Comment attirez-vous les très gros joueurs ?
Nous avons un réseau de prospective à travers le monde, et nous les invitons à se déplacer à Monaco. Parfois, certains viennent à peine au casino. Ils sont pourtant invités de manière importante. Notre service client doit alors leur faire subtilement comprendre que ce serait bien de venir jouer un peu quand même...
Combien y a-t-il de joueurs dans le monde que vous invitez ainsi ?
Une centaine à peu près. Tous le sont en business, et certains même, en avion privé. Le dernier client à avoir joué dans la suite « Monte Carlo », nous sommes allés le chercher à Londres.

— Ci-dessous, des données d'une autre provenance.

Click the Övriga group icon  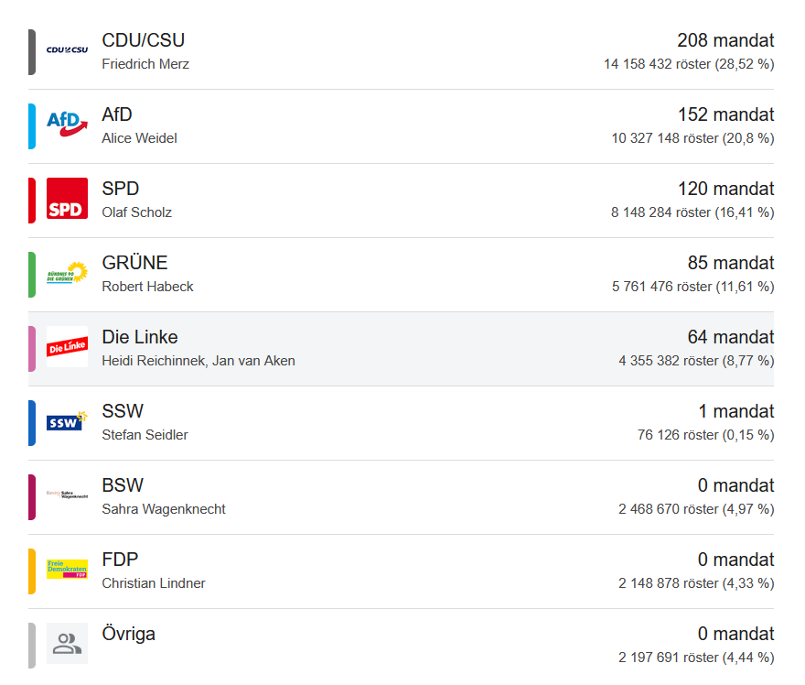[x=67, y=644]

Et s’ils restent 15 jours tous frais payés, comment faites-vous ?
Certains abusent parfois, veulent la suite « Monte Carlo » et 5 chambres. Tout se discute et on finit par trouver un terrain d’entente. Mais nos très gros clients privilégient les séjours courts. S’ils restaient quinze jours, on se poserait des questions sur leurs intentions au contraire.
Cela se fait de gré à gré ou est-ce contractualisé ?
Les clients asiatiques le demandent : si vous jouez tant d’heures, vous avez tel et tel avantage. Tandis que les clients européens aiment le principe de l’invitation de bon aloi.